A recent surgical procedure (AAA, but that’s another forum) required use of a Foley catheter – a Fr 14. The procedure went as planned and I awoke feeling fine – and hungry from not being allowed to eat for nearly two days. A few hours after wolfing down a salad and something they called pot roast, I developed pain in my abdomen.
My first thought was the salad was having trouble passing through my intestines. Soon I was calling for painkillers as the pain worsened.
Finally a x-ray was taken and my neobladder alerted them to the fact that something wasn’t right. This information was on my chart but because I was not on a urological floor, nobody knew what a neobladder was.
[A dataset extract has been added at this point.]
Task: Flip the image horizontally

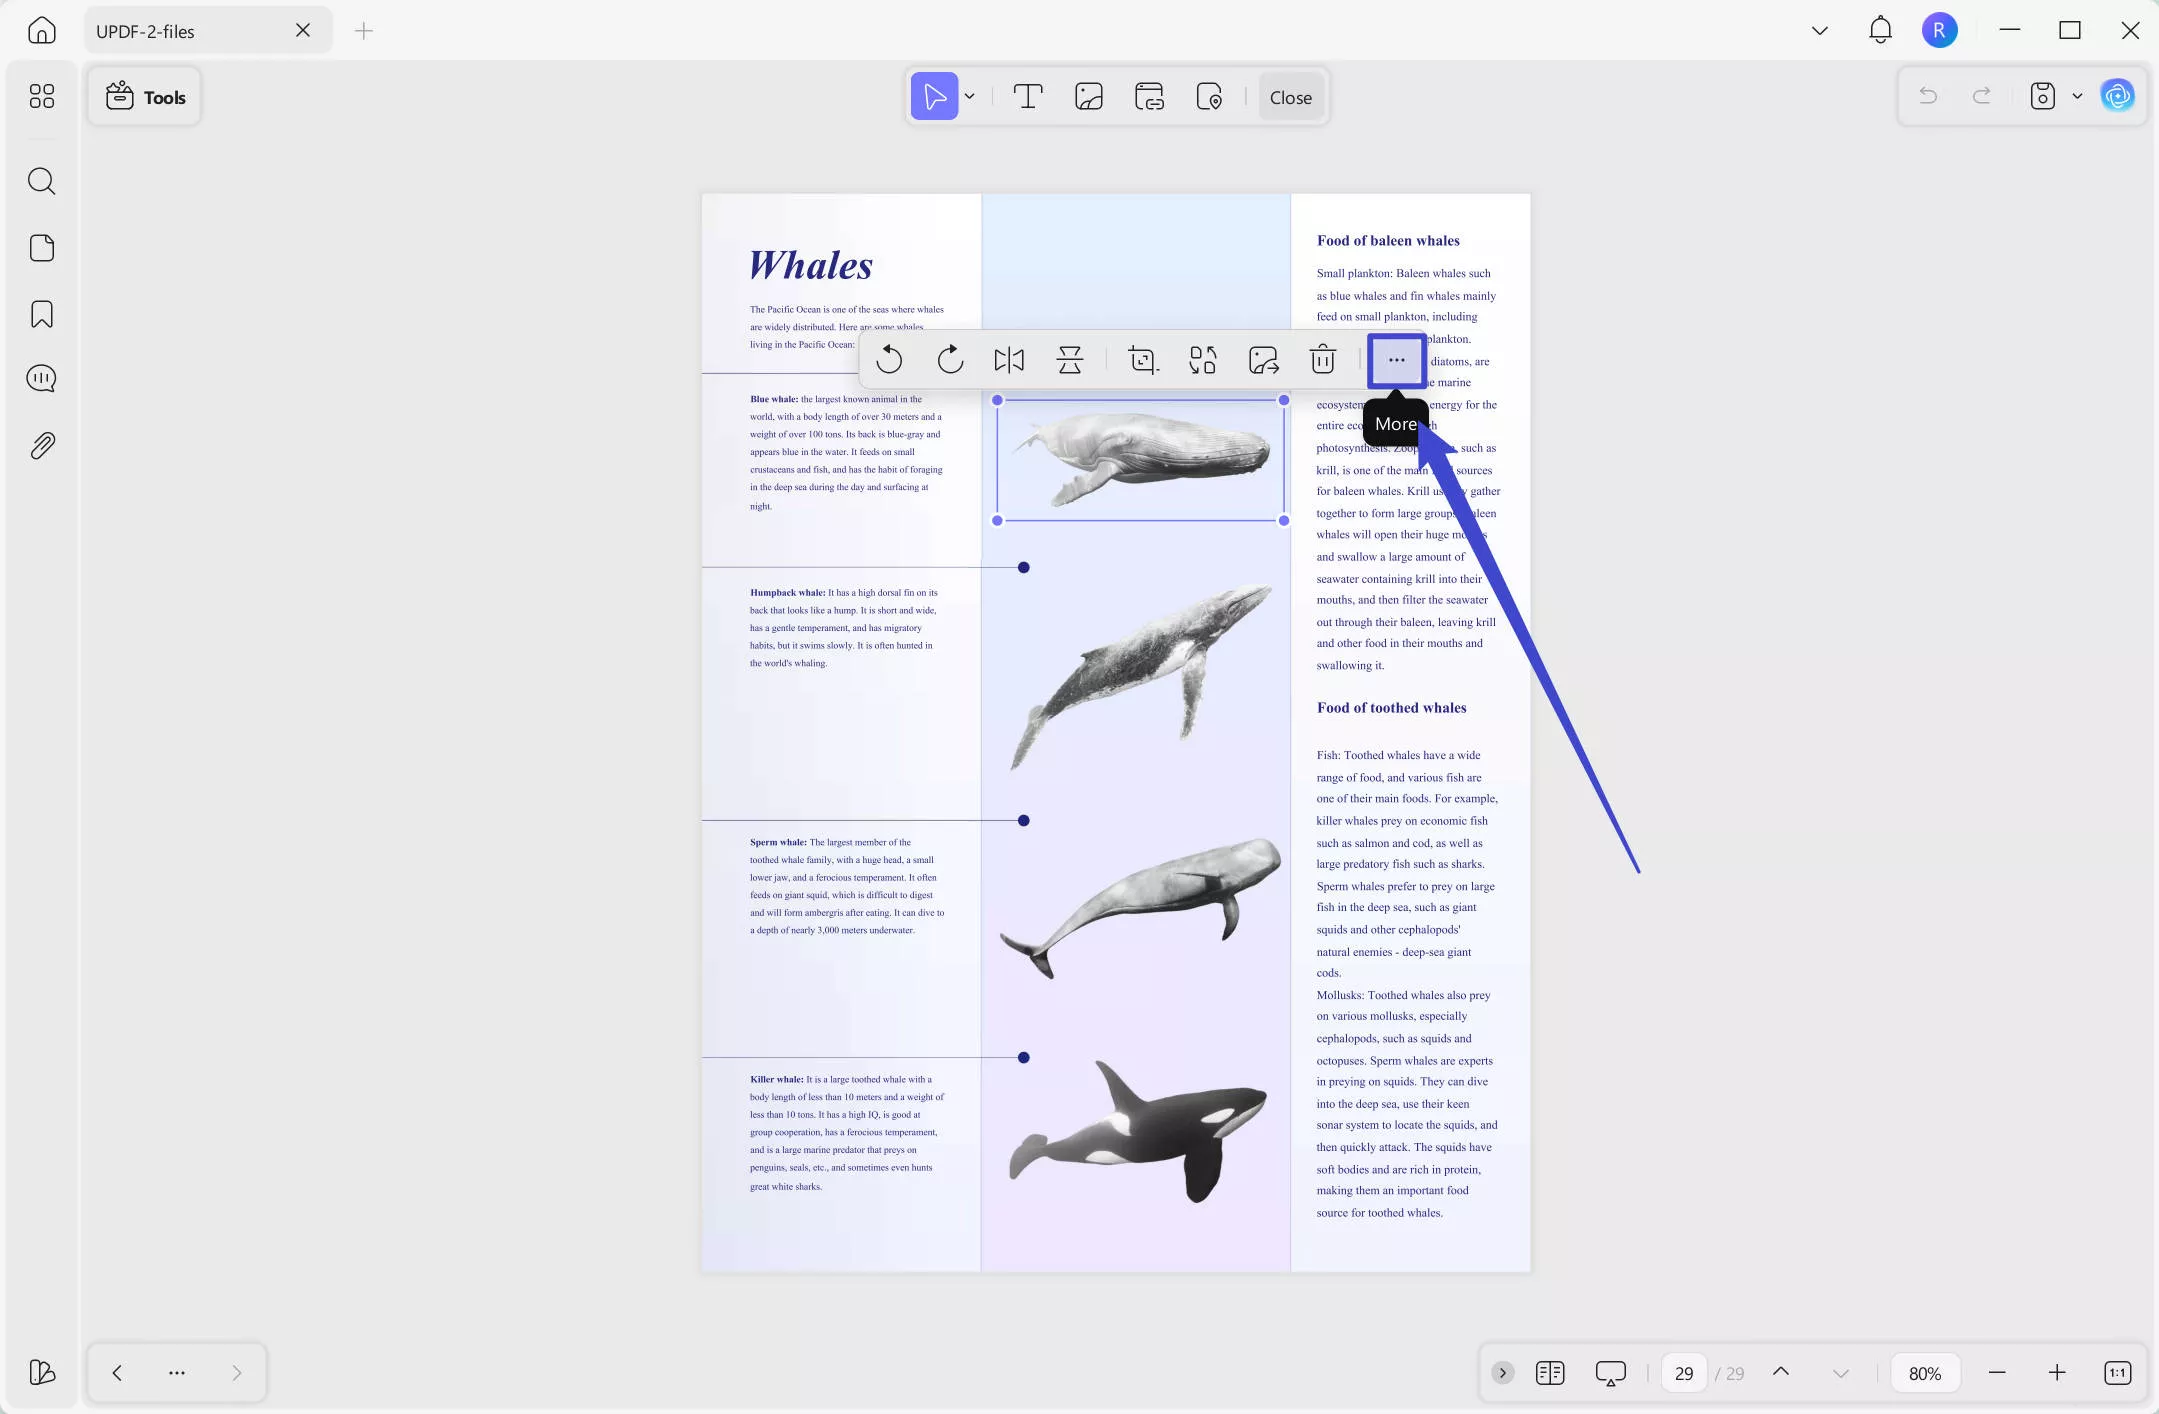Action: point(1009,360)
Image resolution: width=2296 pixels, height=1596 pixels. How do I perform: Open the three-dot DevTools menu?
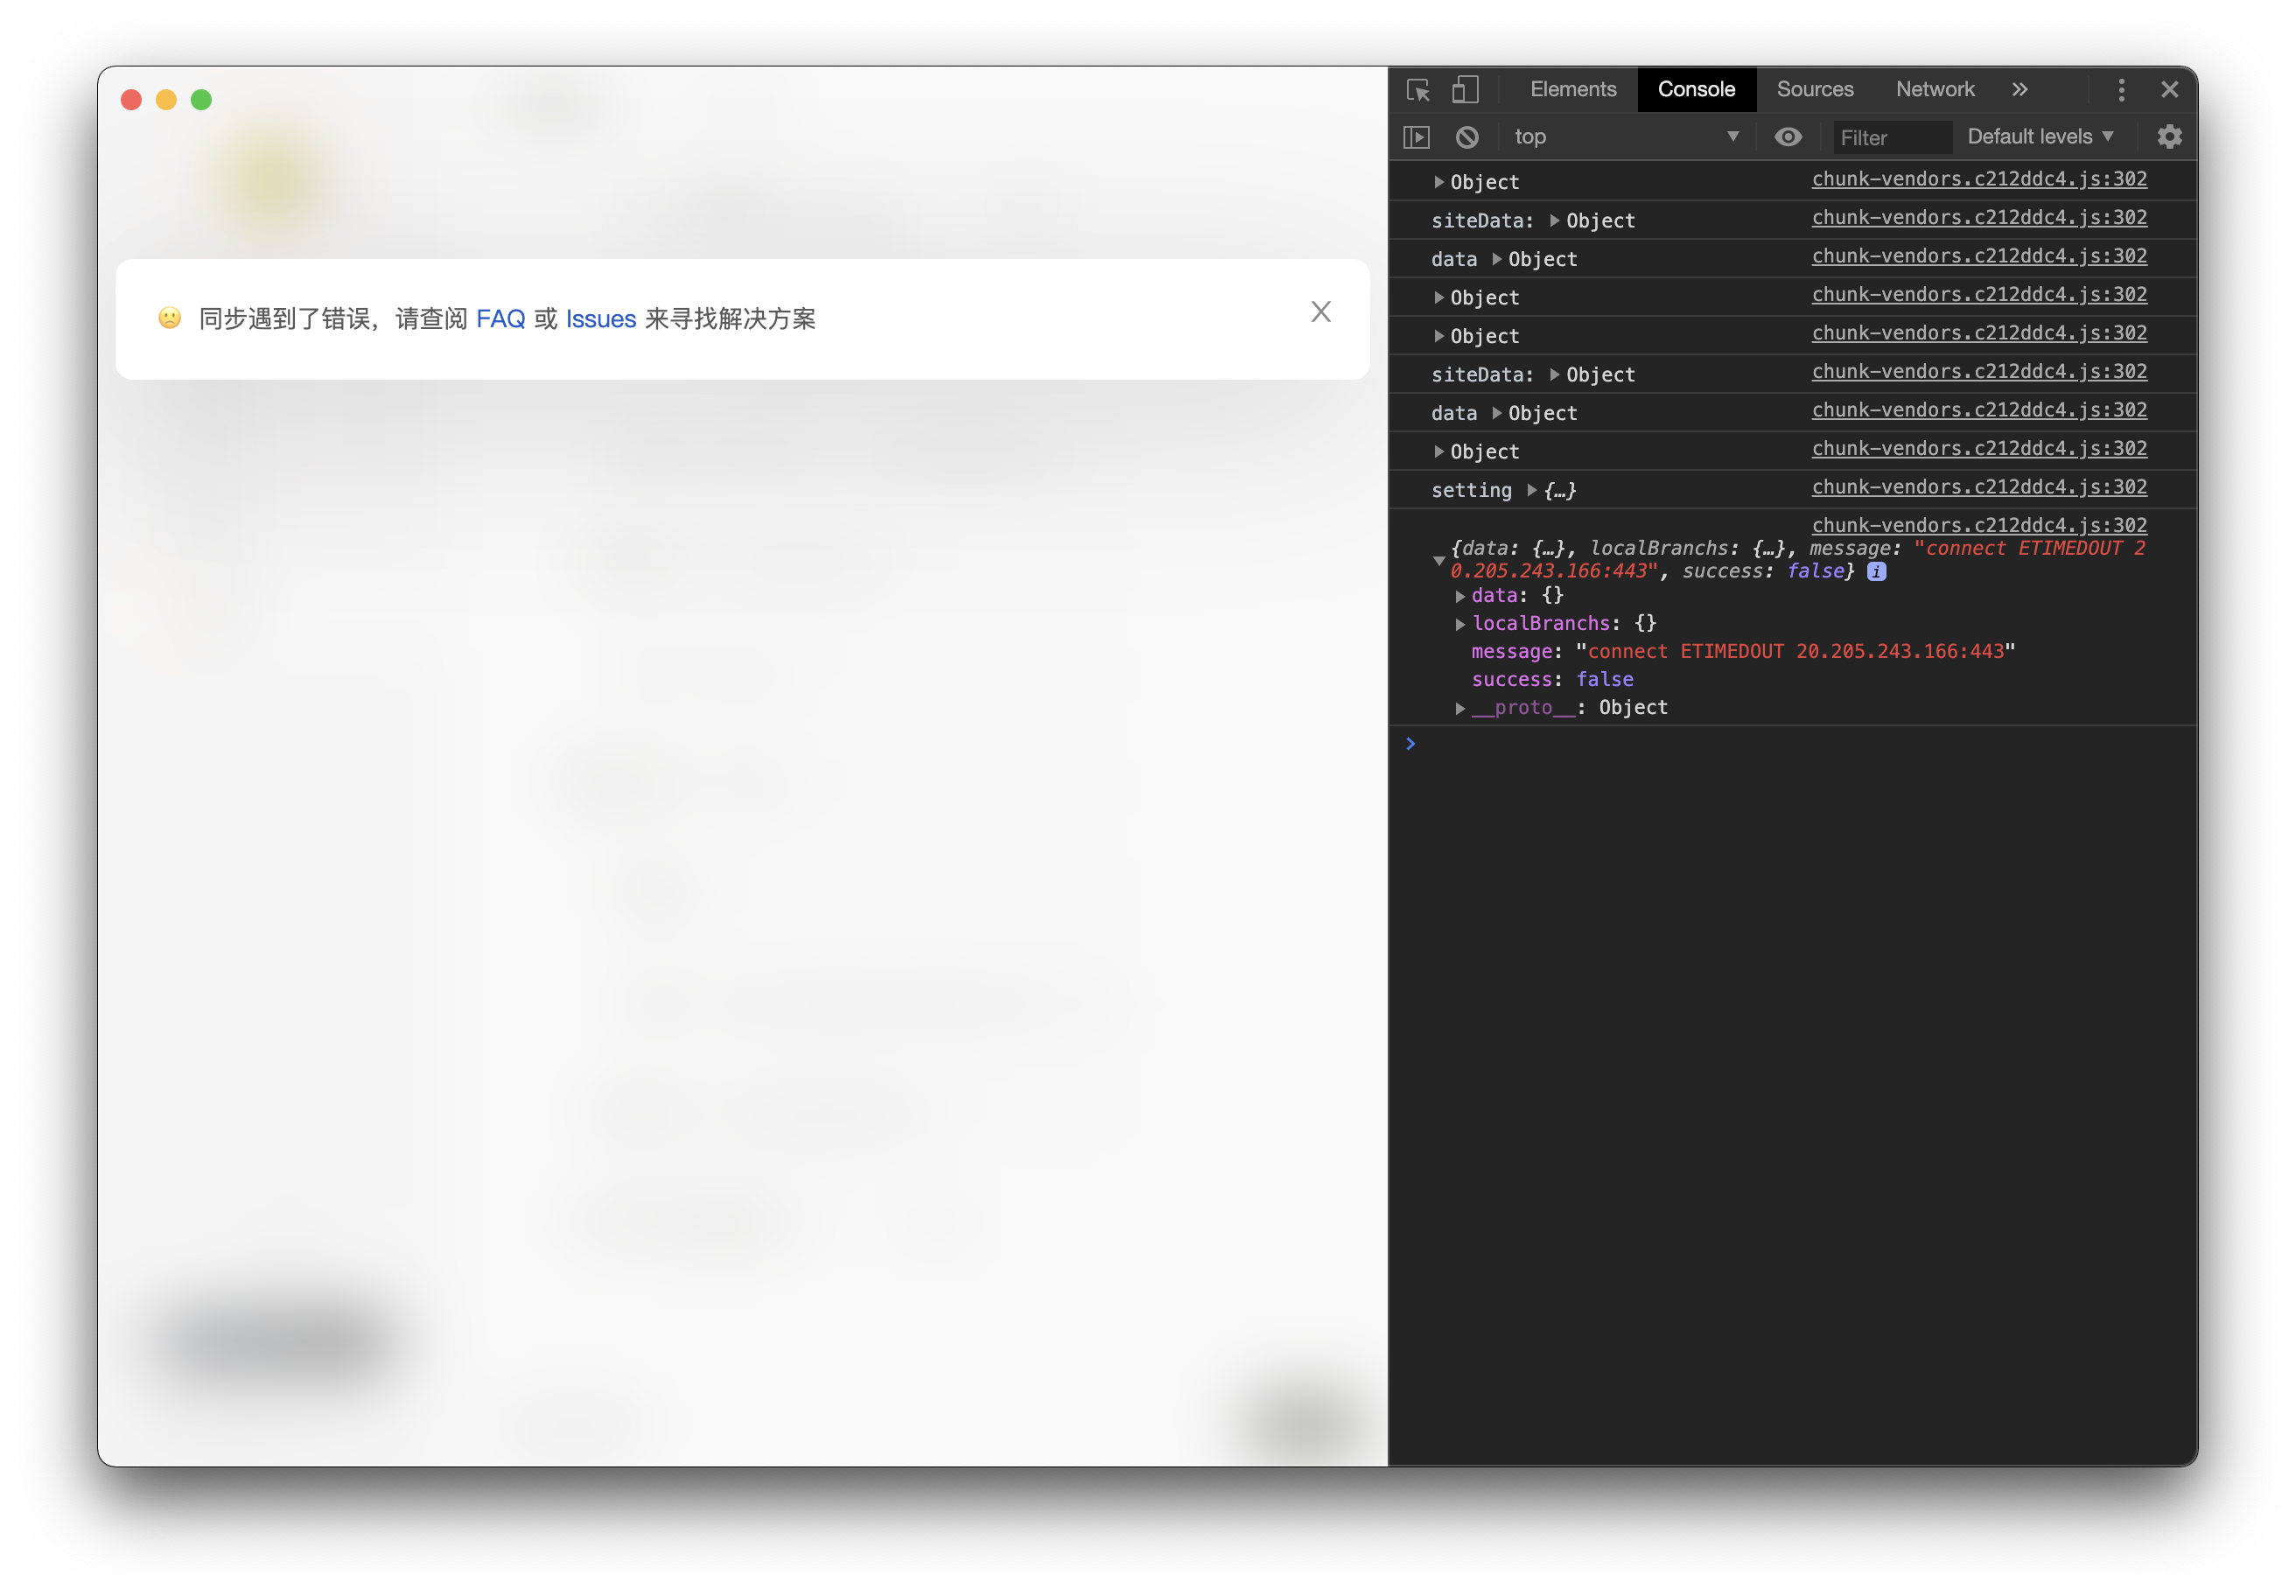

They attributed the lack of urine collection to kidney shutdown.
Fortunately the staff urologist was called and within two minutes he realized the Foley was clogged and extending my bladder, causing the pain. He removed 1,100 CCs of urine, the first 200 of which were mostly mucus. My pain went away and nurses were given orders to flush the catheter twice per shift.
Unfortunately, the nurse the urologist showed the procedure went off shift and neither of the night shift nurses who replaced her knew how to flush the catheter. I finally ended up doing it myself.
The lesson is that medical professionals know little outside their field of specialty. My vascular surgeon and his merry team were clueless. Whoever put in the Foley was unaware that a neobladder produce mucus and went with too small a catheter. Nurses are not trained in all aspects of patient care.
The patient must know his or her conditions and insist on proper care. If you have a neobladder you certainly know how to flush it. If a healthcare professional isn’t doing a procedure correctly, be forceful in explaining it to them or even demonstrating how to do it.
On my part, I had never experienced abdominal pain due to urine retention but had previously had pain after eating raw vegetables. If it happens again, I’ll know.
I hope this helps someone avoid experiencing excruciating pain.